Police and health officials are investigating at least 50 deaths of patients around England amid accusations that the deaths were hastened by denying the patients intravenous fluids.
The inquiries centre on hospitals in Derby, Surrey, Kent, and Sussex. Most of the inquiries are looking into individual cases, but the Derby investigation is probing the deaths of 40 patients with dementia on a psychogeriatric ward at the Kingsway Hospital between 1993 and 1997. In a number of cases patients were allegedly sedated while denied hydration.
A former nurse triggered the investigation in Derby. Three nurses have been suspended since the start of the inquiry in November 1997. No charges have yet been laid, but staff could face charges of manslaughter by criminal neglect. Papers are expected to go to the Crown Prosecution Service (CPS) in the spring. A CPS spokeswoman said: “We have given advice to the police on legal issues.”
Charges could also follow the death of an 81 year old woman in a Surrey hospital. Her relatives claim she was relatively healthy but died as a result of dehydration.

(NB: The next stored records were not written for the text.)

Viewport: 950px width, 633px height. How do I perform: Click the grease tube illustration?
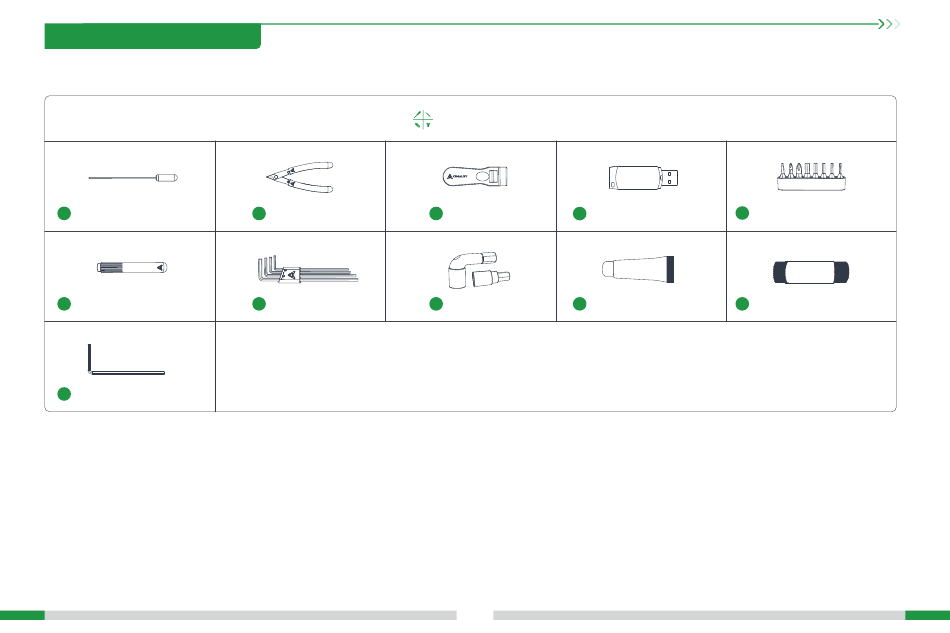(638, 269)
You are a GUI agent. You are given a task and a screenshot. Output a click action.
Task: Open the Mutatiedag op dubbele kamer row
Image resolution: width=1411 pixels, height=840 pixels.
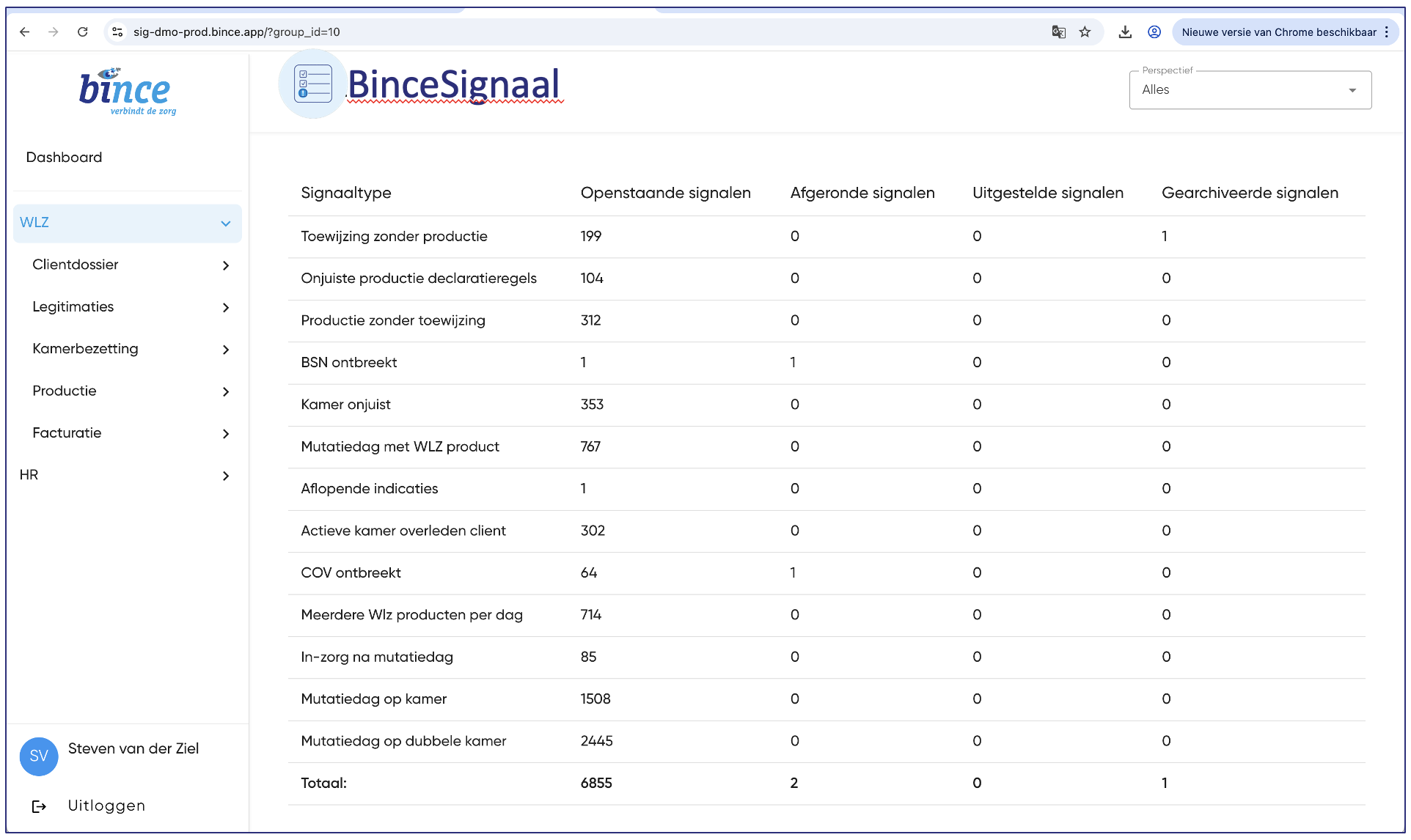[x=403, y=741]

Michael Wilks, chairman of the BMA’s ethics committee, said that responses to the committee’s consultation on withdrawing and withholding treatment suggested that doctors were withdrawing artificial nutrition and hydration from patients who were not terminally ill, particularly patients with dementia and those who had had serious strokes.
The House of Lords has stated that court sanction is needed to withdraw treatment from patients in a persistent vegetative state. But in other cases, doctors must take the decision in what they believe to be the patient’s best interests.
Dr Wilks said: “There may be cases where best interest judgments and full clinical assessments have not been adequate.” He added that the ethics committee regarded the advice it was formulating for doctors on the issue as “absolutely crucial.”
He advised doctors that they should take decisions about withdrawing nutrition and hydration from people who were not in the process of dying “only with great care and with legal advice.” He hoped that the draft advice for doctors would be available for debate at the BMA’s annual representative meeting in July.